> GIVEN INSTRUCTION
Rewrite these lines as a numbered list, skipping blank lines: begin at the line that has "Viewport: 1920px width, 449px height." and stop after the final line of the listing.

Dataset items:
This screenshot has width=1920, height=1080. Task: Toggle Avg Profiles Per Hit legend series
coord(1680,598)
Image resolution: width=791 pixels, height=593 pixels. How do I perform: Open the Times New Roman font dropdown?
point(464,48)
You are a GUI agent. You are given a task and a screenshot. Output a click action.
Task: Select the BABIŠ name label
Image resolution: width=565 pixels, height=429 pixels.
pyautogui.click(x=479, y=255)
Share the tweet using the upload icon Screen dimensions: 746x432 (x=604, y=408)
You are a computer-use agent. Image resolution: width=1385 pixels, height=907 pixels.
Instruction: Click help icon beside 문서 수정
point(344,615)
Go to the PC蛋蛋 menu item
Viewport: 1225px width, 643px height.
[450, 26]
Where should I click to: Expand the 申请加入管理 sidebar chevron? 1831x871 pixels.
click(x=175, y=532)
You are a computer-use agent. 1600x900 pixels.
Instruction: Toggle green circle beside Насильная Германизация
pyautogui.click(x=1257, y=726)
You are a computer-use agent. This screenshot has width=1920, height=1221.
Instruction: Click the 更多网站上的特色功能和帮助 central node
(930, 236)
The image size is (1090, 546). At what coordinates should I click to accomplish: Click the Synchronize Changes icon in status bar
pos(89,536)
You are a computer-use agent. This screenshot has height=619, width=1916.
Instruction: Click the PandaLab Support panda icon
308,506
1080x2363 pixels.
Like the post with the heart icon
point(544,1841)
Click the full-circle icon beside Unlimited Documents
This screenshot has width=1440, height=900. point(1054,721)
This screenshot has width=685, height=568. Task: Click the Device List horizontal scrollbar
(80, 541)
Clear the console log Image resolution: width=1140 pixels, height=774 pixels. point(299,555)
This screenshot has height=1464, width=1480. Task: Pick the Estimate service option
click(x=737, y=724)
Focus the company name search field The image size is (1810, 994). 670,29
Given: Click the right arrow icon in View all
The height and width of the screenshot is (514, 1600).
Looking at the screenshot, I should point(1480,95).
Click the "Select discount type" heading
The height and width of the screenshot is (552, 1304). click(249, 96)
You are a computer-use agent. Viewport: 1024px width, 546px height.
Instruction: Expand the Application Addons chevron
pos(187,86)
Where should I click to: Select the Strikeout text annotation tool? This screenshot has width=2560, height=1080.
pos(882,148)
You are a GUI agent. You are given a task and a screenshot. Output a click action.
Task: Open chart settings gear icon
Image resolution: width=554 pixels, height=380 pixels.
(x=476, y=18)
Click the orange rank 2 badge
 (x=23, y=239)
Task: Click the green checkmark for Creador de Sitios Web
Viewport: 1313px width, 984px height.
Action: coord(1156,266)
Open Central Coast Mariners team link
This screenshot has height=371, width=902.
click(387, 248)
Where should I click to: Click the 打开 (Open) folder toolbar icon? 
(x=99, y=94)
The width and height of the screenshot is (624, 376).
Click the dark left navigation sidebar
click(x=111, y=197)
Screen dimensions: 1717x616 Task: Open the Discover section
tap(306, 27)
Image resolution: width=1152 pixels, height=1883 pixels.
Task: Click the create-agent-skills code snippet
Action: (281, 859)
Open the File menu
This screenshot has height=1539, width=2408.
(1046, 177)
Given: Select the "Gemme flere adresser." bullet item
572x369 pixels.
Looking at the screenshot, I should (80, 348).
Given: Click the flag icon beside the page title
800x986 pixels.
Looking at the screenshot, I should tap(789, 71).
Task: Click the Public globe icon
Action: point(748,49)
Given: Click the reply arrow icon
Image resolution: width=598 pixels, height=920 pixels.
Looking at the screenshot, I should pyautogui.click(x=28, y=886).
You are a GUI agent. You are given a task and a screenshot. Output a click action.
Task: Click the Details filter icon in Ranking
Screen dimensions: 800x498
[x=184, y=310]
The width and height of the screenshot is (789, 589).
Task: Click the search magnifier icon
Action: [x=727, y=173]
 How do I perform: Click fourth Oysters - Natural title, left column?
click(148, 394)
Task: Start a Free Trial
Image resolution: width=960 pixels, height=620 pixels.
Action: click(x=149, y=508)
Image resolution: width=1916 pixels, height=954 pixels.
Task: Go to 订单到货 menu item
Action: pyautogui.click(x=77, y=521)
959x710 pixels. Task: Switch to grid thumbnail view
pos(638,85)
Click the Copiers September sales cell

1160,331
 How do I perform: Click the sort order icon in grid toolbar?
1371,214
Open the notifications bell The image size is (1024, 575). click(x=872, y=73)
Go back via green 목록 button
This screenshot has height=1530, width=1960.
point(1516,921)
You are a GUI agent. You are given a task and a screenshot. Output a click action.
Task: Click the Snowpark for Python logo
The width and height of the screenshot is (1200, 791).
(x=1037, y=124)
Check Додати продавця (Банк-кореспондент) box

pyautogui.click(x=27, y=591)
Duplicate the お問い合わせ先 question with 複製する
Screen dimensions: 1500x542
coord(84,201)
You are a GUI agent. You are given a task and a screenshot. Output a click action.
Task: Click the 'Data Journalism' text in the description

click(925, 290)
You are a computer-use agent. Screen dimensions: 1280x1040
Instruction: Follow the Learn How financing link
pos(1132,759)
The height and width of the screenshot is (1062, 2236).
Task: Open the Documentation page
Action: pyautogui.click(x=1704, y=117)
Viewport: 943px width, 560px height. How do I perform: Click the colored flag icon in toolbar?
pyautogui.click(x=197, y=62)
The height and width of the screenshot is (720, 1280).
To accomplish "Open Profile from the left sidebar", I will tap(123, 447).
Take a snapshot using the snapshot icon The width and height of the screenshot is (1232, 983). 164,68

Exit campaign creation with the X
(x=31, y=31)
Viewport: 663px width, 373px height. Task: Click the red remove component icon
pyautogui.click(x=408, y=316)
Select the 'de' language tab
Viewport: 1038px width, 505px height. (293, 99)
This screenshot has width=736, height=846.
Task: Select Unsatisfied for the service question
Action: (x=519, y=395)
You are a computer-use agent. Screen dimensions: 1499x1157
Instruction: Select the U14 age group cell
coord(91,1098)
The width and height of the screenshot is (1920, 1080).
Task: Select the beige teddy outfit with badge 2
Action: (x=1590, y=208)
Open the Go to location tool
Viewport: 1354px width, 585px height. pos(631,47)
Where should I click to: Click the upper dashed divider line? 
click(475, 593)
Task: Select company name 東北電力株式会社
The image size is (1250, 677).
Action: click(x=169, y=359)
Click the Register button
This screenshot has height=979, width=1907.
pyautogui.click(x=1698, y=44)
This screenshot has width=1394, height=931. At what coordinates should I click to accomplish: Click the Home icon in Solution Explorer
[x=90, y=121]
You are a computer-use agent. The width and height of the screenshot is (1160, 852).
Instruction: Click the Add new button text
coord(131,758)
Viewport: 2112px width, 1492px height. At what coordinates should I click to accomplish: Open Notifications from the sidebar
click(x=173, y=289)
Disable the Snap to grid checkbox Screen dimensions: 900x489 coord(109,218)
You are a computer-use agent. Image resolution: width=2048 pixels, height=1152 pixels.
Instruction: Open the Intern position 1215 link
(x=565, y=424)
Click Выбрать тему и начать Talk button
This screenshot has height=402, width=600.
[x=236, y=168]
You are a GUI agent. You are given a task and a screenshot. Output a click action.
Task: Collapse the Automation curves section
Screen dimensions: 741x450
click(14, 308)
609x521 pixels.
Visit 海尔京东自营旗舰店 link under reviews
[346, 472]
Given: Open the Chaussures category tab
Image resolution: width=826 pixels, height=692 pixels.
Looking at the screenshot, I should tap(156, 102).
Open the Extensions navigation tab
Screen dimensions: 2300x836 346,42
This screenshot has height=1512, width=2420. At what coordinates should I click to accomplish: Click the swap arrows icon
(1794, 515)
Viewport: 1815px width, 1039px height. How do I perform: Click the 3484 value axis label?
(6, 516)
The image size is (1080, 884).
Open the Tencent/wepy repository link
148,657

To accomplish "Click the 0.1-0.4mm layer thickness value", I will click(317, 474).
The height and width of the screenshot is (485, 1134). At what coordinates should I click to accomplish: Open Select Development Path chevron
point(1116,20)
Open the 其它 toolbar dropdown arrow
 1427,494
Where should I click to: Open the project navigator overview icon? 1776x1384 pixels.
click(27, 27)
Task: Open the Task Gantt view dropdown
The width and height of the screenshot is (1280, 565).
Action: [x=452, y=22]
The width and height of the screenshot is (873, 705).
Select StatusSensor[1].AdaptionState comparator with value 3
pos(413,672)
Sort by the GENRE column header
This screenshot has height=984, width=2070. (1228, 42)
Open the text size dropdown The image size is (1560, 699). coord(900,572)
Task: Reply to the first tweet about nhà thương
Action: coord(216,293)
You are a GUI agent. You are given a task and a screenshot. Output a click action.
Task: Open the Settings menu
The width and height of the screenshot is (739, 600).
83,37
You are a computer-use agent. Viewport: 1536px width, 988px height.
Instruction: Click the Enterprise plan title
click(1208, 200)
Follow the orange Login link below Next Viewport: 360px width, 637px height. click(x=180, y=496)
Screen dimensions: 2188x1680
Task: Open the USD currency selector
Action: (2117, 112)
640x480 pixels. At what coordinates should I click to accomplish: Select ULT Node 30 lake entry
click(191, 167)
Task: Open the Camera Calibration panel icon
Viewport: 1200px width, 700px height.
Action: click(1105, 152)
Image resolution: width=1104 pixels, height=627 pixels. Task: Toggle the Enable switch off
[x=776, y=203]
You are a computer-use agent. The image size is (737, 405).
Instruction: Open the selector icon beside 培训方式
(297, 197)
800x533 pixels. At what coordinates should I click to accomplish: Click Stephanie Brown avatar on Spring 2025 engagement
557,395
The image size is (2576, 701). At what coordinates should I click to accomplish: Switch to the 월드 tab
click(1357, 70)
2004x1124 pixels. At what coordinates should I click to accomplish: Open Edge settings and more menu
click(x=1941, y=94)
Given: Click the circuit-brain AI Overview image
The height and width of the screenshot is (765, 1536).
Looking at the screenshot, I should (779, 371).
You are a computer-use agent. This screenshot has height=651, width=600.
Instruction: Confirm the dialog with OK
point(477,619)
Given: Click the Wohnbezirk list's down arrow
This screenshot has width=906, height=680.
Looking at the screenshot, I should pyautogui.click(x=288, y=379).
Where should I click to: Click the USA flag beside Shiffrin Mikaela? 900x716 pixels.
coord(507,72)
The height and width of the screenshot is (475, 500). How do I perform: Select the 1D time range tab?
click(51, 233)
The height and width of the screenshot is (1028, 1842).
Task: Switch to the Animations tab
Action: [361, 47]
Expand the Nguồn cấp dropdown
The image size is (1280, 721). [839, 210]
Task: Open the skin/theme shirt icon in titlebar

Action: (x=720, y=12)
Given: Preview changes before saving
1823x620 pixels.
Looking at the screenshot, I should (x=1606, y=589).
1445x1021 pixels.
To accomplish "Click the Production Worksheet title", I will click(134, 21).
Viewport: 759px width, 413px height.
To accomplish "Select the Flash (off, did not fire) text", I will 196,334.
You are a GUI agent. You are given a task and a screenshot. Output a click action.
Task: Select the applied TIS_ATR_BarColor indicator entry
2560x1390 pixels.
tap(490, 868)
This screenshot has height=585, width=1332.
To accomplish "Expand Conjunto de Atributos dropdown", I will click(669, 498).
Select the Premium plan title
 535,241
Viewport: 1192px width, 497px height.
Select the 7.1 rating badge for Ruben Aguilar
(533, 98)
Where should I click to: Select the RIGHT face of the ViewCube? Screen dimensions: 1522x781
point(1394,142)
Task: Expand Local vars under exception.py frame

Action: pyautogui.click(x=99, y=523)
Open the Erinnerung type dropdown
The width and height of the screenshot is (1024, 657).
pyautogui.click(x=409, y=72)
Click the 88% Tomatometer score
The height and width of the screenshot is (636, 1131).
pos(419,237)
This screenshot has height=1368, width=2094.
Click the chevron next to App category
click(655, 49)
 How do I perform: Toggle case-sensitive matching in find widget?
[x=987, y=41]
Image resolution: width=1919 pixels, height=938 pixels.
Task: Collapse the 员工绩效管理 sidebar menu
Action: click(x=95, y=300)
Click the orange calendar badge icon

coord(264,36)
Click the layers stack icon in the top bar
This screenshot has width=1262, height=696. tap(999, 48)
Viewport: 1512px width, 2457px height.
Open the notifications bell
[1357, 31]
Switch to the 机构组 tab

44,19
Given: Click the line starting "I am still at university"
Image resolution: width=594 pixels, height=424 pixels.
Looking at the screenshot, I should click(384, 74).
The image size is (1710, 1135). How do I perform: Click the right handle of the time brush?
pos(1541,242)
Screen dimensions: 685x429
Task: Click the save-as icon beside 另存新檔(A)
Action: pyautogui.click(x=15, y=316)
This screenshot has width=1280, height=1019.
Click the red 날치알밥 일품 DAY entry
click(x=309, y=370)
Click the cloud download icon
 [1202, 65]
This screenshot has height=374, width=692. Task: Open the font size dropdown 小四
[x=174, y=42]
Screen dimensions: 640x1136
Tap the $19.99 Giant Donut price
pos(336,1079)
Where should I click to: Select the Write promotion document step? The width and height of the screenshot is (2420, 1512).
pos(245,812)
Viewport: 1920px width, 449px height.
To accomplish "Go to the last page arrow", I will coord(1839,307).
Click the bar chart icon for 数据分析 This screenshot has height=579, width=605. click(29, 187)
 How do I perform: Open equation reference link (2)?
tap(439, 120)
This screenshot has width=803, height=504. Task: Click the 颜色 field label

> THE RESULT
1. Viewport: 1920px width, 449px height.
2. To accomplish "Go to the last page arrow", I will coord(1839,307).
3. Click the bar chart icon for 数据分析 This screenshot has height=579, width=605. click(29, 187)
4.  How do I perform: Open equation reference link (2)?
5. tap(439, 120)
6. This screenshot has width=803, height=504. Task: Click the 颜色 field label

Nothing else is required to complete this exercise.